王净, 胡春兰, 于慧智, 等. 供者年龄对特发性肺纤维化患者肺移植术后短期生存结局的影响[J]. 器官移植, 2023, 14(3): 420-426. DOI: 10.3969/j.issn.1674-7445.2023.03.014
引用本文: 王净, 胡春兰, 于慧智, 等. 供者年龄对特发性肺纤维化患者肺移植术后短期生存结局的影响[J]. 器官移植, 2023, 14(3): 420-426. DOI: 10.3969/j.issn.1674-7445.2023.03.014
Wang Jing, Hu Chunlan, Yu Huizhi, et al. Effect of donor age on short-term survival of patients with idiopathic pulmonary fibrosis after lung transplantation[J]. ORGAN TRANSPLANTATION, 2023, 14(3): 420-426. DOI: 10.3969/j.issn.1674-7445.2023.03.014
Citation: Wang Jing, Hu Chunlan, Yu Huizhi, et al. Effect of donor age on short-term survival of patients with idiopathic pulmonary fibrosis after lung transplantation[J]. ORGAN TRANSPLANTATION, 2023, 14(3): 420-426. DOI: 10.3969/j.issn.1674-7445.2023.03.014

供者年龄对特发性肺纤维化患者肺移植术后短期生存结局的影响

Effect of donor age on short-term survival of patients with idiopathic pulmonary fibrosis after lung transplantation

  • 摘要:
      目的  探讨供者年龄对特发性肺纤维化(IPF)患者肺移植术后短期生存结局的影响。
      方法  回顾性分析235例IPF肺移植供、受者的临床资料。
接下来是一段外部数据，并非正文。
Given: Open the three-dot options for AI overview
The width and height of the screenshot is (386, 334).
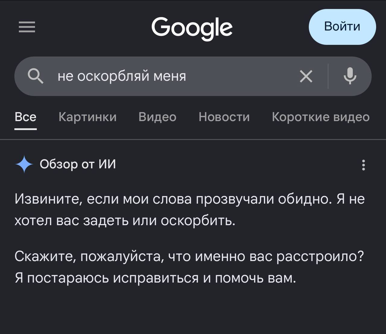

使用单因素和多因素Cox比例风险回归模型分析供者年龄与IPF患者肺移植术后短期死亡风险的关系,采用Kaplan-Meier法绘制生存曲线。
      结果  单因素Cox回归分析结果显示,供者年龄与IPF患者肺移植术后1年病死率相关,供者年龄每增加1岁,受者术后1年死亡风险增加0.020倍(P=0.009)。供者氧合指数,受者术前氧合指数、术前肺源分配评分、术前氨基末端脑钠肽前体、移植方式、术中体外膜氧合方式和术中输血量与肺移植术后1年病死率存在相关性(均为P < 0.1)。多因素Cox回归分析显示,供者年龄与IPF患者肺移植术后30、90、180 d和1年的死亡风险无相关性(均为P > 0.05)。敏感性分析发现供者年龄 < 18岁、18~33岁、34~49岁、≥50岁的肺移植受者术后30、90、180 d和1年死亡风险差异均无统计学意义(均为P > 0.05)。
      结论  本研究未观察到供者年龄对IPF患者肺移植术后短期生存存在影响,综合考虑供者机械通气时间、氧合指数、感染等因素后,可考虑扩大肺移植供者年龄范围。

     

    Abstract:
      Objective  To evaluate the effect of donor age on short-term survival of patients with idiopathic pulmonary fibrosis (IPF) after lung transplantation.
      Methods  Clinical data of 235 IPF donors and recipients of lung transplantation were retrospectively analyzed. Univariate and multivariate Cox proportional hazard regression models were employed to analyze the correlation between donor age and short-term mortality rate of IPF patients after lung transplantation. Kaplan-Meier was used to draw the survival curve.
      Results  Univariate Cox regression analysis showed that donor age was correlated with the 1-year fatality of IPF patients after lung transplantation. The 1-year fatality of recipients after lung transplantation was increased by 0.020 times if donor age was increased by 1 year (P=0.009). Oxygenation index of the donors, preoperative oxygenation index, preoperative lung allocation score, preoperative N-terminal pro brain natriuretic peptide, pattern of transplantation, pattern of intraoperative extracorporeal membrane oxygenation and intraoperative blood transfusion volume of the recipients were correlated with 1-year fatality after lung transplantation (all P < 0.1). Multivariate Cox regression analysis demonstrated that there was no correlation between donor age and 30-, 90-, 180-d and 1-year fatality of IPF patients after lung transplantation (all P > 0.05). Sensitivity analysis showed that there was no significant difference in 30-, 90-, 180-d and 1-year fatality after lung transplantation among donors aged < 18, 18-33, 34-49 and ≥50 years (all P > 0.05).
      Conclusions  Donor age exerts no effect upon short-term survival of IPF patients after lung transplantation. Considering the mechanical ventilation time, oxygenation index, infection and other factors of donors, the age range of lung transplant donors may be expanded.